• [YOUR GOAL]: Show all lines of the listing that hold the word "Given".
TASK DATA: Begin
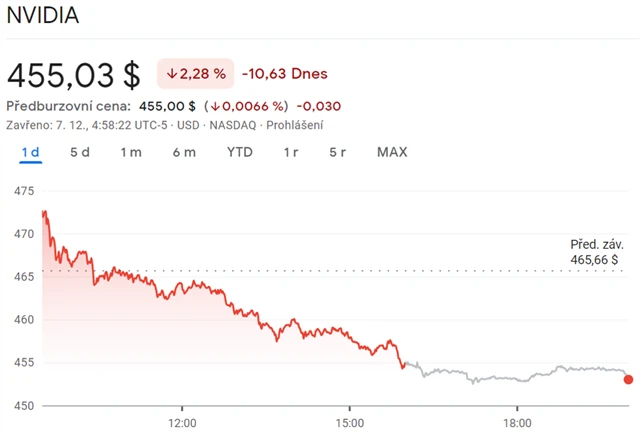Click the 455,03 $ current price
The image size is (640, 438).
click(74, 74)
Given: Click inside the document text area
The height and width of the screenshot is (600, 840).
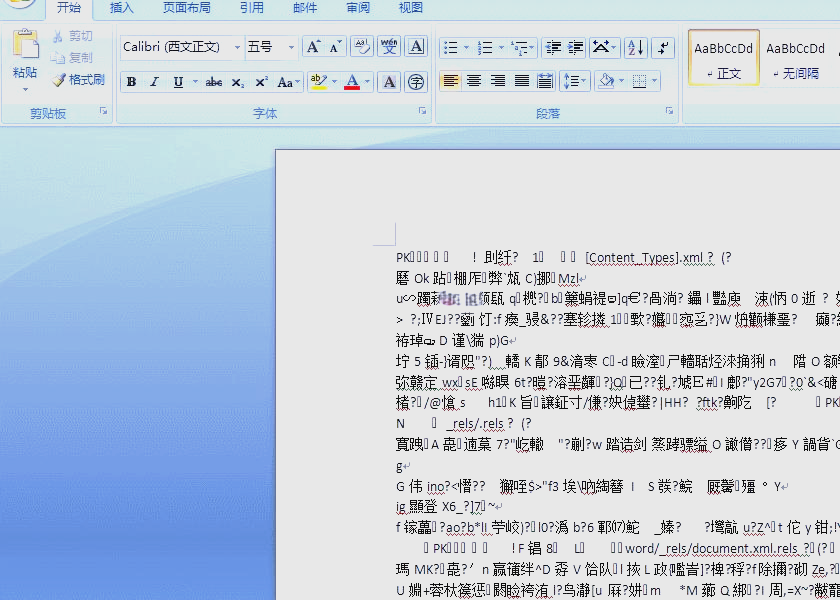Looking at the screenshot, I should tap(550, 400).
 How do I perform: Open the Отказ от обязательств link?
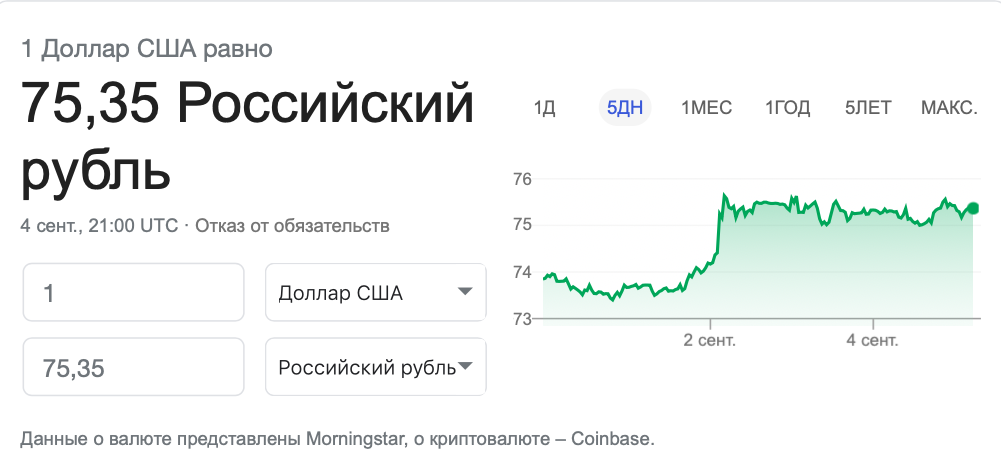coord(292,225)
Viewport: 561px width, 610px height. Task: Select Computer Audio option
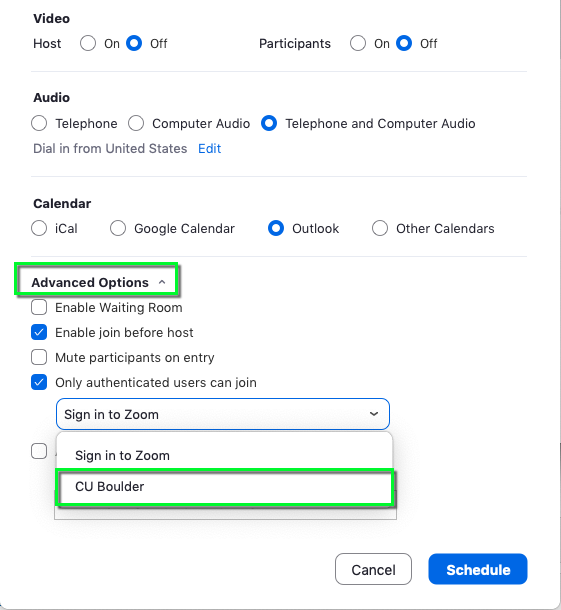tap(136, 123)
TASK DATA: End
TASK DATA: Begin
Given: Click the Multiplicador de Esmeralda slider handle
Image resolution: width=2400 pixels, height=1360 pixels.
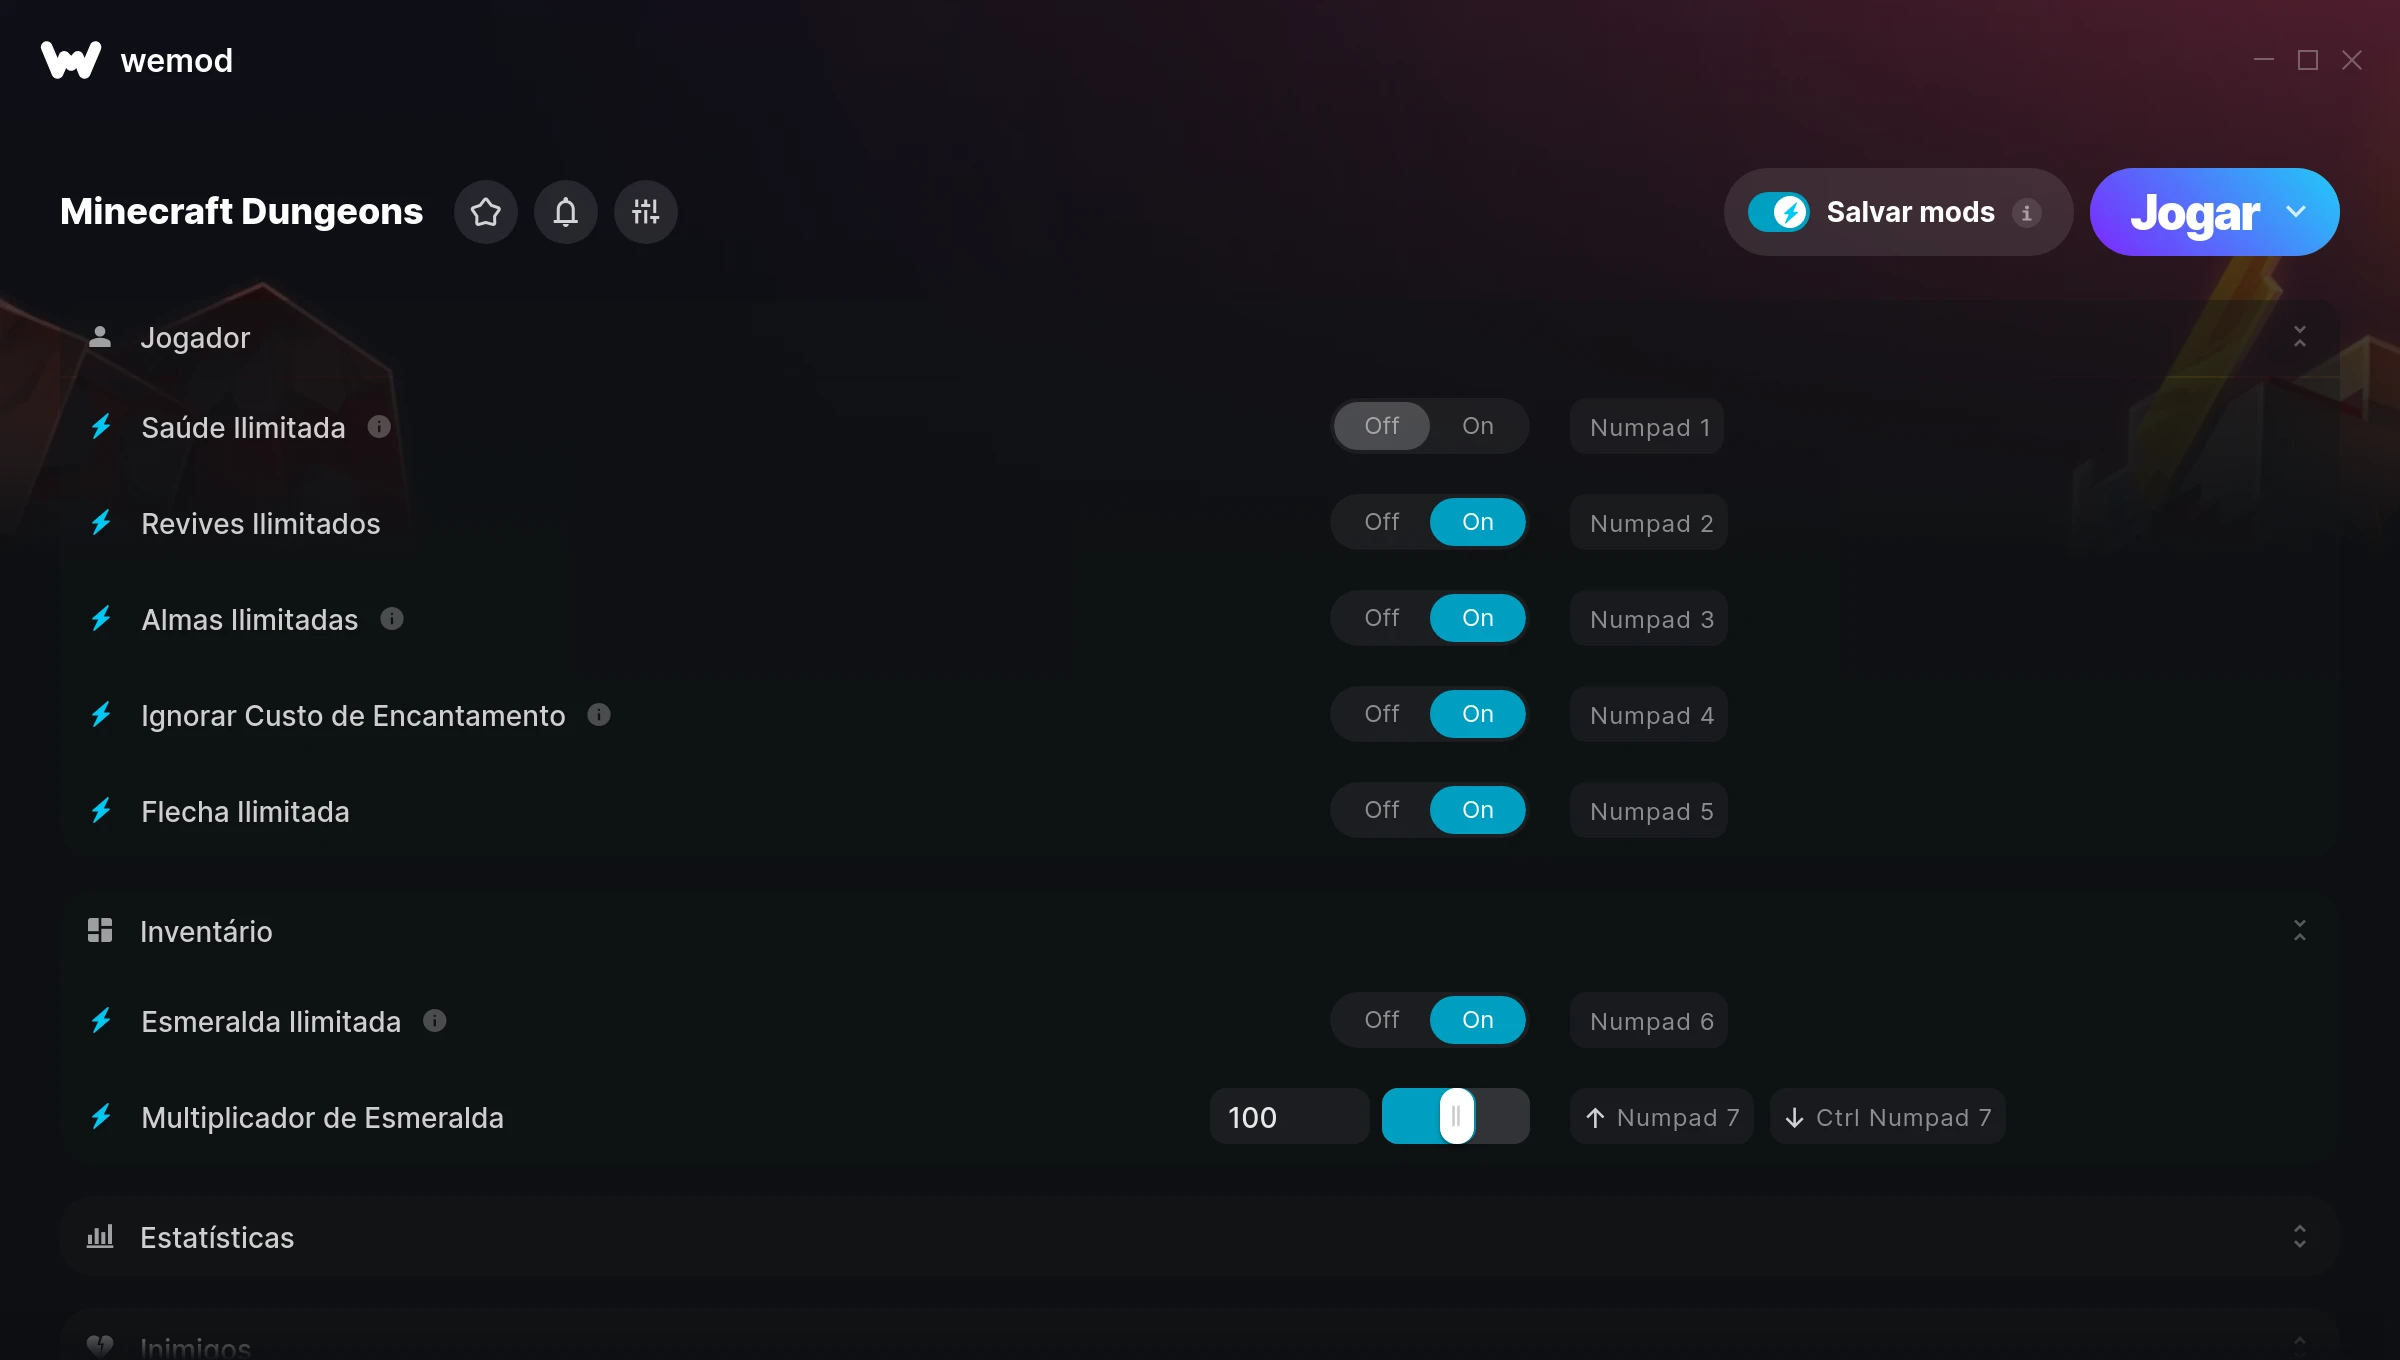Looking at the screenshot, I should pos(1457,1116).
TASK DATA: End
TASK DATA: Begin
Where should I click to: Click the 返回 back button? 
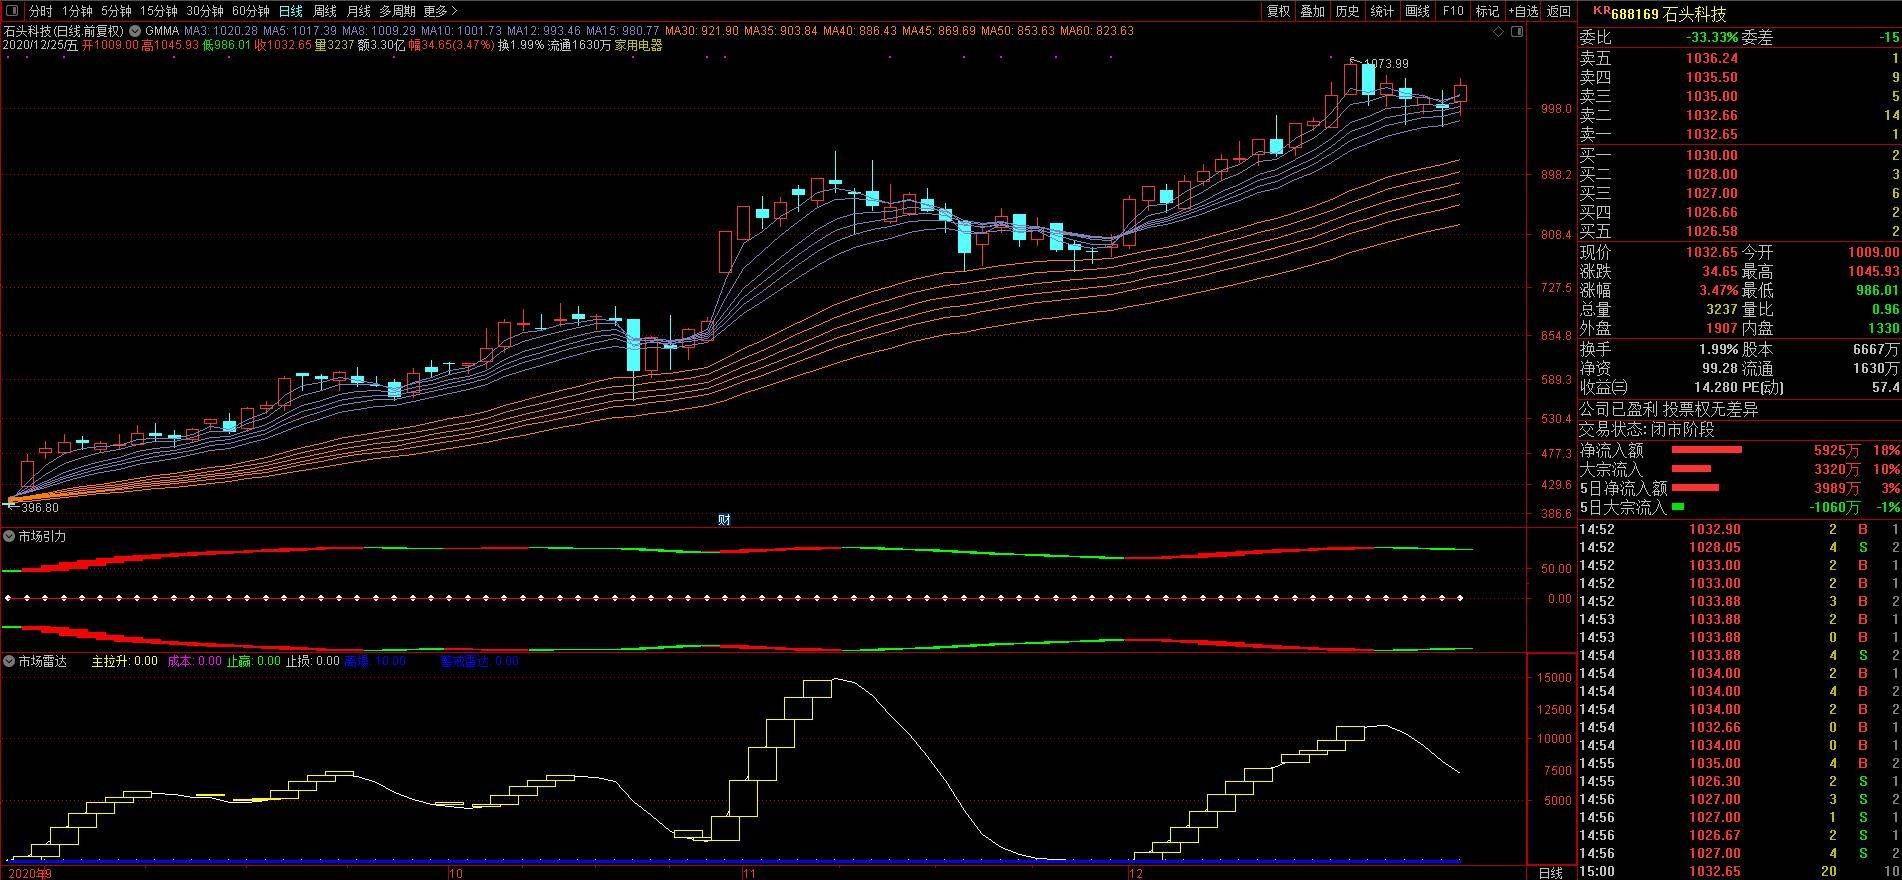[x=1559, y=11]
TASK DATA: End
• [RESPONSE TO THIS EXERCISE]:
Given: Click inside the document text area
Given: Click the Multiplicador de Esmeralda slider handle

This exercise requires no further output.